Epithelial-mesenchymal transition (EMT) is the process by which epithelial cells lose their characters and acquire the properties of mesenchymal cells. EMT has been reported to exert an essential role in embryonic development. Recently, EMT has emerged as a pivotal mechanism in the metastasis of cancer and the fibrosis of chronic diseases. In particular, EMT is drawing attention as a mechanism of renal fibrosis in chronic kidney diseases such as diabetic nephropathy. In this study, we developed an EMT model by treating TGF-β1 on the podocytes, which play a key role in the renal glomerular filtration.
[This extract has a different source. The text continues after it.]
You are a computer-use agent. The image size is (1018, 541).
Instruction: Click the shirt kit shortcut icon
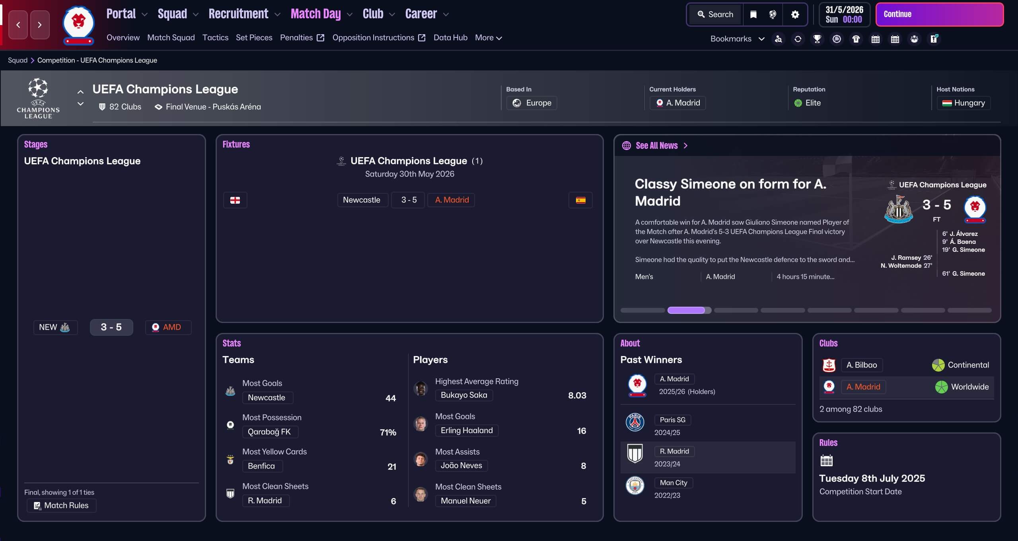click(x=856, y=39)
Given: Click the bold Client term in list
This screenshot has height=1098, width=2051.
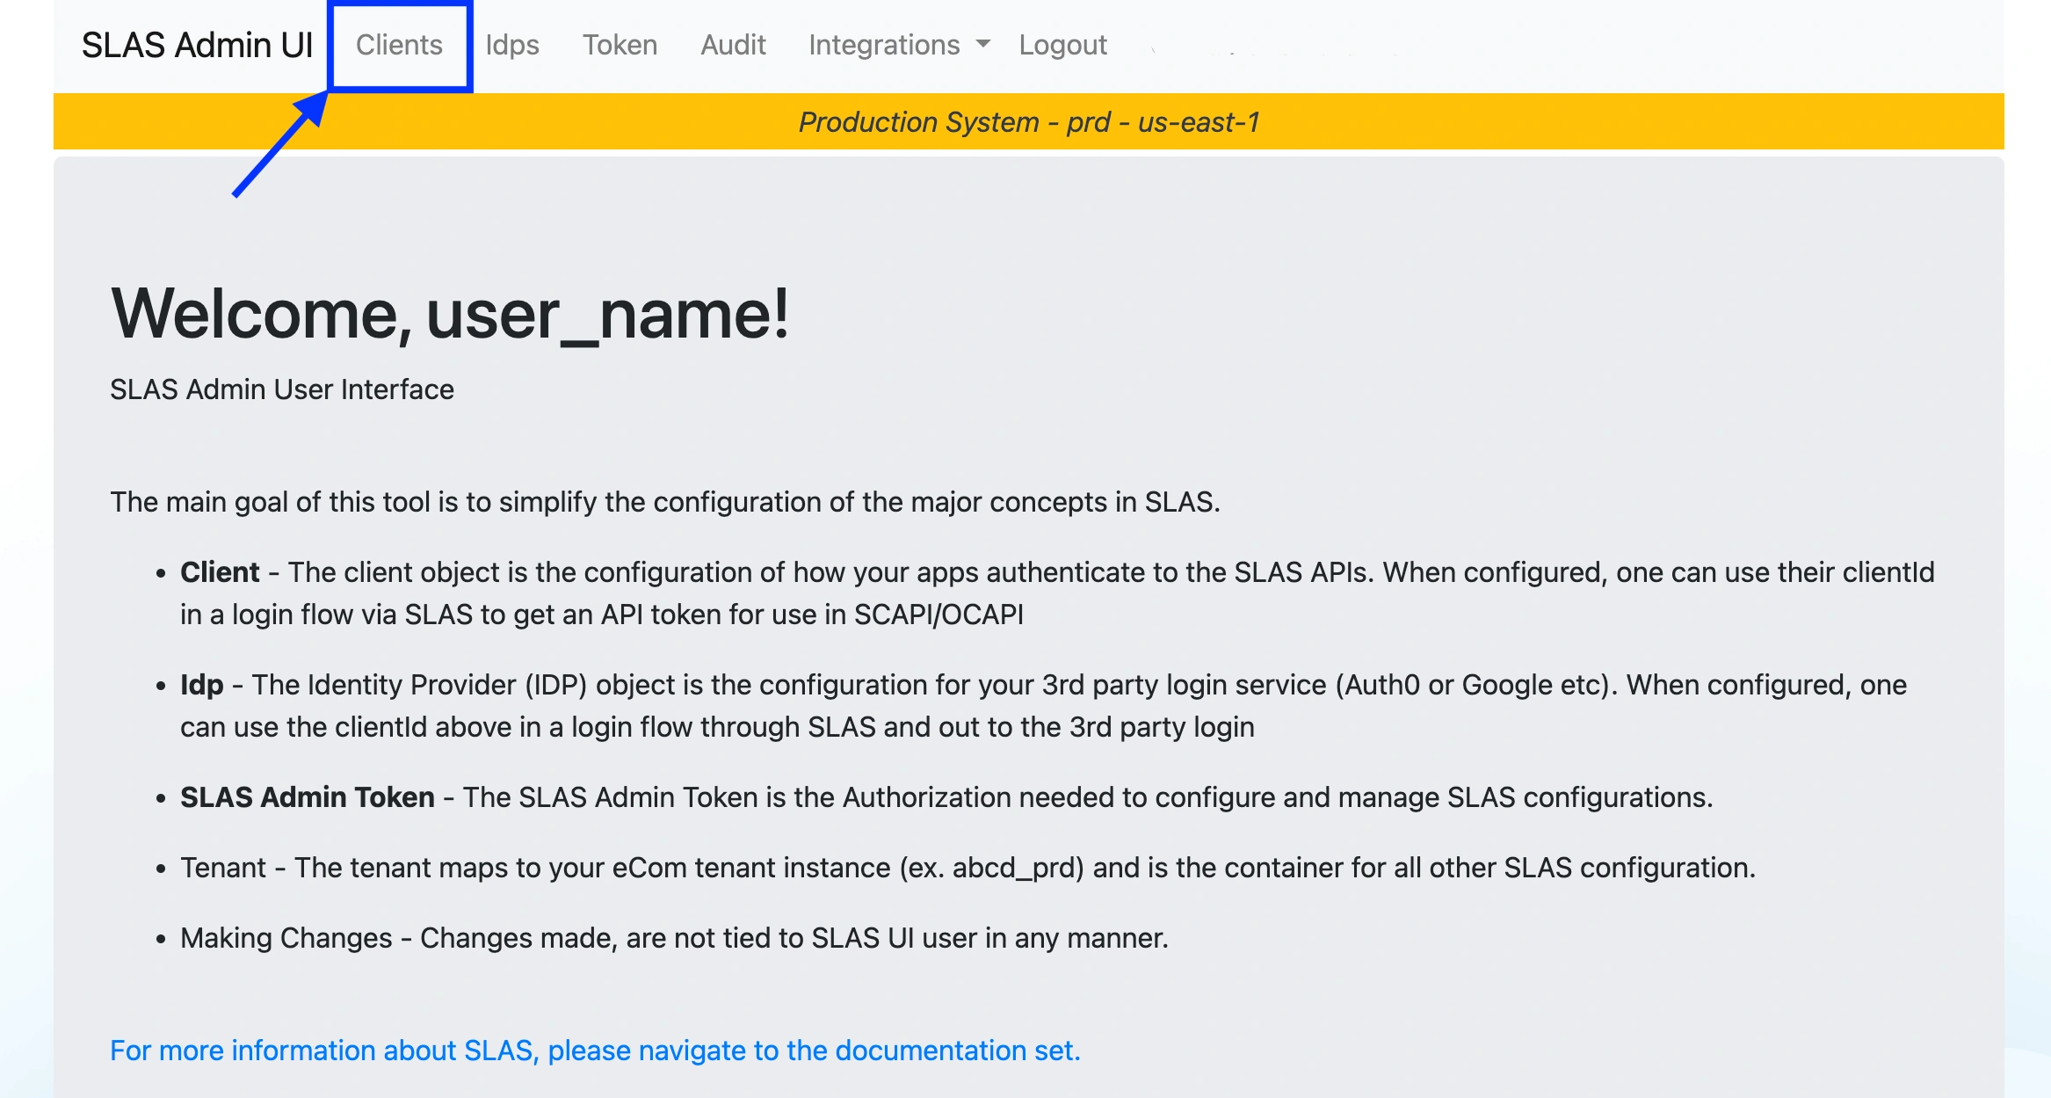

This study explored the effects of Hwanggeum-tang (HGT) recorded in Dongeuibogam as being able to be used for the treatment of Sogal whose concept had been applied to Diabetes Mellitus (DM), on the TGF-β1-induced podocyte EMT. HGT suppressed the expression of vimentin and α-SMA, the EMT marker, in the human podocytes stimulated by TGF-β1. However, HGT increased the expression of ZO-1 and nephrin. Interestingly, HGT selectively inhibited the mTOR pathway rather than the classical Smad pathway. HGT also activated the AMPK signaling. HGT's inhibitory effect on the podocyte EMT through regulation of the mTOR pathway was achieved through the activation of AMPK, which was confirmed by comparison with cells treated with compound C (CC), an inhibitor of AMPK signaling. In conclusion, HGT can be applied to the renal fibrosis by preventing TGF-β1-induced EMT of podocytes through AMPK activation and mTOR inhibition.